The character for elation is written in octal notation as \o/.

Haskell uses the type Char to represent characters. Like some other languages,1 a character literal is delimited by single quotation marks. The character literal “a” is written in Haskell as 'a'. Each value of the type Char should be one Unicode character, which can be given using one of the following formats:

  • Glyph. The glyph of a Unicode character is its visual representation. The glyph for the character “a” is a and we write it in Haskell as 'a'. The Greek letter beta is written as 'β'. Many characters, e.g. control characters, do not have their own glyphs and we must use special escape sequences to specify such characters.
  • Decimal. A character can be given by its decimal notation. The character “a” has the decimal code 97 and we write it in Haskell as '\97'. Notice the use of the backslash symbol \. The newline (or line feed) character can be written as '\n' or via its decimal notation as '\10'.
  • Octal. A character can be written in terms of its octal notation. The character “a” has the octal code 0141 and we write it in Haskell as '\o0141'. Notice the use of the escape sequence \o (with the lowercase version of O) to specify that we are using octal notation. The newline character is written in octal notation as '\o012'. Yay \o/! Time to pet :3.

The package Data.Char

To do anything interesting with characters, we must load the package Data.Char. Loading is done via the keyword import. In the GHCi session below, we perform some basic operations on a character.

1
2
3
4
5
6
7
8
9
10
ghci> import Data.Char
ghci> c = 'a'
ghci> isNumber c
False
ghci> isAlpha c
True
ghci> isLower c
True
ghci> toUpper c
'A'

Strings

Strings in Haskell are represented in many different ways.

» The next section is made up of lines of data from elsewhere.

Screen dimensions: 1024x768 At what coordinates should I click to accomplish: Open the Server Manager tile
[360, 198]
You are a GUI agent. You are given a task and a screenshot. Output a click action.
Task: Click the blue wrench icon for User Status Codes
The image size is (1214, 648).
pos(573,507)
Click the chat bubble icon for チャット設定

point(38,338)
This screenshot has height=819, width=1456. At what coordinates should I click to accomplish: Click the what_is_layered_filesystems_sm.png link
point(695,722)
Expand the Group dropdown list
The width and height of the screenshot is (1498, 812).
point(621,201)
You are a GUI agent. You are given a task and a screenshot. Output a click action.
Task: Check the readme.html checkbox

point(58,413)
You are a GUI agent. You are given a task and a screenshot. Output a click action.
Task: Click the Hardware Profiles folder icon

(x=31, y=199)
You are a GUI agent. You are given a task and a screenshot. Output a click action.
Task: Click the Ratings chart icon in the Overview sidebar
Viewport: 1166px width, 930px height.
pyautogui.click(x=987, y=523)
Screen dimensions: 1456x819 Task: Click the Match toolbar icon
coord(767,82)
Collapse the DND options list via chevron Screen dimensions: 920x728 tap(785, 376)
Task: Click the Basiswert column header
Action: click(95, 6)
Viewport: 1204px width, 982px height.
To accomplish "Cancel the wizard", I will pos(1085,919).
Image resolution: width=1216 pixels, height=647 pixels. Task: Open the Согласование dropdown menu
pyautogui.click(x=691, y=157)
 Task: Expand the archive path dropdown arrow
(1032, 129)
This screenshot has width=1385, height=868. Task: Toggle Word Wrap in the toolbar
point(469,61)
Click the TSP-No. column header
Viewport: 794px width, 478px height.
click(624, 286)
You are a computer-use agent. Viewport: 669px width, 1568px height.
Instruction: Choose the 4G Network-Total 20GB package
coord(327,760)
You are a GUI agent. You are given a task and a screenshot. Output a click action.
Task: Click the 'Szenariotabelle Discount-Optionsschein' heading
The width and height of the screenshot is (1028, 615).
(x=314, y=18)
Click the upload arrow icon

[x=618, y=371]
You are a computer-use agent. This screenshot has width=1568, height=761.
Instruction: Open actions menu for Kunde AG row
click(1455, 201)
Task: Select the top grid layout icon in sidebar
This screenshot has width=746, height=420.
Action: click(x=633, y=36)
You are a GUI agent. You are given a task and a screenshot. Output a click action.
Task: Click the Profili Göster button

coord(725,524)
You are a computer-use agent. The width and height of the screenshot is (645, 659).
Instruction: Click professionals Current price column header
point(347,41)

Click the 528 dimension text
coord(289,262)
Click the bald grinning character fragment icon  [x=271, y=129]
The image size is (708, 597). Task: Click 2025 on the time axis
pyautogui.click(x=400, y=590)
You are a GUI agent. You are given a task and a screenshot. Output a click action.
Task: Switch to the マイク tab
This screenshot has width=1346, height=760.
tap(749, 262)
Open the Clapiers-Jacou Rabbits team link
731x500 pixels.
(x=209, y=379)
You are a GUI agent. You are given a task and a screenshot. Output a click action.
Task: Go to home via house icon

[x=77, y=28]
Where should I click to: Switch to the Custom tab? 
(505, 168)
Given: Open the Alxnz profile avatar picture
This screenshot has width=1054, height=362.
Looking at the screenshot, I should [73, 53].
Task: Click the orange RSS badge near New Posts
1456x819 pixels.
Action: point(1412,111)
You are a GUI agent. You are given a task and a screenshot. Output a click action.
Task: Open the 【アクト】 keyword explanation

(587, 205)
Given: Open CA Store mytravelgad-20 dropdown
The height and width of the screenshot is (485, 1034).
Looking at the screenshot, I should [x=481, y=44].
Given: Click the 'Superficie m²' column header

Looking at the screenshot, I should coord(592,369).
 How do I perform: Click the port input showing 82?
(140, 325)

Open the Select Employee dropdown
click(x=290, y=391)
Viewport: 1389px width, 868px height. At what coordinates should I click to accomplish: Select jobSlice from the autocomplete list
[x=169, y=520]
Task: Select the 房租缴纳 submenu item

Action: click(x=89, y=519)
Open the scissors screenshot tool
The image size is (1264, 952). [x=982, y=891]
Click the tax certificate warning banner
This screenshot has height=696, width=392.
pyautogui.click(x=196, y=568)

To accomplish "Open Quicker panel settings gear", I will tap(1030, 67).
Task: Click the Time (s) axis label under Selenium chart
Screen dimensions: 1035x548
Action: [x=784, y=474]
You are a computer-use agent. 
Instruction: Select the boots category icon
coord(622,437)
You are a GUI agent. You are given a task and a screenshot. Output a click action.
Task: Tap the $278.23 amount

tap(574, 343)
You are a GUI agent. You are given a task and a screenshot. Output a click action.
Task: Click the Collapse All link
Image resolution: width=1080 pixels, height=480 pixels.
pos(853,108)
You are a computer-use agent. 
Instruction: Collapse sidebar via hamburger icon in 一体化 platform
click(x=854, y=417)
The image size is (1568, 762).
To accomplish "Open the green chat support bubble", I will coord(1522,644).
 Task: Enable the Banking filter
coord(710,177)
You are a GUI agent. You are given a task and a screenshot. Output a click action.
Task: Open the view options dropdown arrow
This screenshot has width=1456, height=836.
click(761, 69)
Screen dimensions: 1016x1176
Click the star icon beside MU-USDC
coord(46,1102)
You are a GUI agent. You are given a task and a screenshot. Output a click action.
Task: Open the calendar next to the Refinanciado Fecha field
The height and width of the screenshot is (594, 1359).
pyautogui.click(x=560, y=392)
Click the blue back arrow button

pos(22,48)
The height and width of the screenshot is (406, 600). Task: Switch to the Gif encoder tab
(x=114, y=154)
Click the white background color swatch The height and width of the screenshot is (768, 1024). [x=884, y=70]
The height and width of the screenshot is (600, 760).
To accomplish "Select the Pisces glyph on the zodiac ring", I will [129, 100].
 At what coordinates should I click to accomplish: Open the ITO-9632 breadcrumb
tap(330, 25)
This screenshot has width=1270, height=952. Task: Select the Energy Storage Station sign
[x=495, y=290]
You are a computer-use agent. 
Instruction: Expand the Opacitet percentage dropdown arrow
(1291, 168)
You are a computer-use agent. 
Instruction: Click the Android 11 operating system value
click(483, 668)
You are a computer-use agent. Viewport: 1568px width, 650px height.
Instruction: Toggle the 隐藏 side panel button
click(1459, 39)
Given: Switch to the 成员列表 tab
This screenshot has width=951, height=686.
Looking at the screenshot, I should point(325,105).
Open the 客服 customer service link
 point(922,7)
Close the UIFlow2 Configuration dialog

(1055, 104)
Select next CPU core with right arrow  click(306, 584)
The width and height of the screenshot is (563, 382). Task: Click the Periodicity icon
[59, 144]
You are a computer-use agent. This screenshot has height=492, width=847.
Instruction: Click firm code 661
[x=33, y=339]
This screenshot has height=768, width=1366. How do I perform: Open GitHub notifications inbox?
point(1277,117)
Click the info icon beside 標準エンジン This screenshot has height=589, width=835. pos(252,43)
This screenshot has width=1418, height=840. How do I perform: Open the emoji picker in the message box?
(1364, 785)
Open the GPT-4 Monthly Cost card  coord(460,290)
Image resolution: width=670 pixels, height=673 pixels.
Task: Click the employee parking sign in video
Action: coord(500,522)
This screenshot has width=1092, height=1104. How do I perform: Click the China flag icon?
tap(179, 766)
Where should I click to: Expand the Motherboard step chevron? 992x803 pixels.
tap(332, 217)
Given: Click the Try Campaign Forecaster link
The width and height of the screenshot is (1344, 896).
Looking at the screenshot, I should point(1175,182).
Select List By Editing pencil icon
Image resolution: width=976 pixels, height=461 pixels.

A simple and easy to understand representation is as a list of characters.2 A list in Haskell is represented using square brackets, e.g. ["abc","defg"]. The type String is defined as a list of characters. Unlike the package Data.Char, the package Data.String is loaded by default to provide us with a few functions for processing strings. The type String is simple to understand, easy to explain to beginners of the Haskell language, and values of type String can be manipulated by means of standard Haskell functions and operators.3

In the GHCi session below, we create a string s and use the function lines to split the string into multiple lines. The split occurs at the newline character \n. The result is a list of two elements, each being a substring of s. As its name implies, the function unlines joins multiple strings into one string. We then use the function words to decompose the string s into words. This is similar to the function lines in the sense that words uses whitespace to split a string. The function unwords joins multiple words, each represented as a string, into one string.

1
2
3
4
5
6
7
8
9
ghci> s = "The five boxing wizards\njump quickly."
ghci> lines s
["The five boxing wizards","jump quickly."]
ghci> unlines (lines s)
"The five boxing wizards\njump quickly.\n"
ghci> words s
["The","five","boxing","wizards","jump","quickly."]
ghci> unwords (words s)
"The five boxing wizards jump quickly."

Care to join?

“Jones, you’d better join our cooperative life insurance company before that cough of yours gets any worse.”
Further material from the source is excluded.